The park, encompassing part of the Painted Desert, contains six separate "forests" of fallen petrified coniferous tree trunks. Some trunks are 2 m (6 ft) in diameter and exceed 30 m (100 ft) in length. One arched log forms a natural bridge, Agate Bridge, with a span of 12 m (40 ft). The trees originally grew in the Triassic Period (240 to 205 million years ago), when the region was a marshland. Killed by natural processes, the trees were buried by sediment and penetrated by waters rich in silica. Gradually the wood fibers were replaced by silica and other minerals, and the logs were converted to stone.
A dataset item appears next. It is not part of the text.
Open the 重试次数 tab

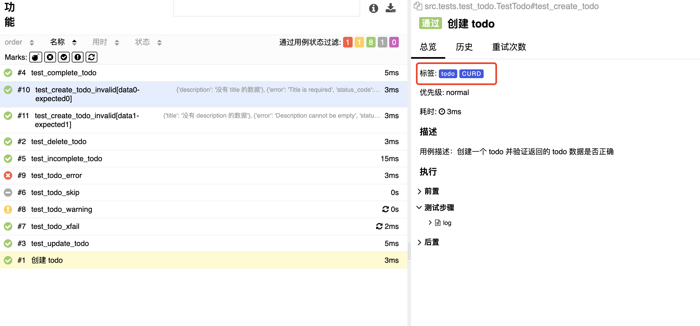click(x=509, y=47)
Traces of iron, manganese, and carbon stained the silica so that the logs are brilliantly colored. The covering sediment was removed by the elements in later geologic times, exposing many logs to view. Ancient Native American pueblos, one built of petrified wood, and petroglyphs (rock carvings) are other features of the park. Area, 37,851 hectares (93,533 acres).
The Painted Desert
ARIZONA AND NEW MEXICO
plateau region of colored rock in northeastern Arizona,
located along the Little Colorado River.
It extends southeast from the Grand Canyon to the Petrified Forest National Park, reaching a length of about 320 km (about 200 mi) and covering an area of about 19,400 sq km (about 7500 sq mi).
The terrain is irregular, characterized by buttes, mesas, cliffs, and slopes. The central portion of the plateau contains parts of the Hopi and Navajo Native American reservations.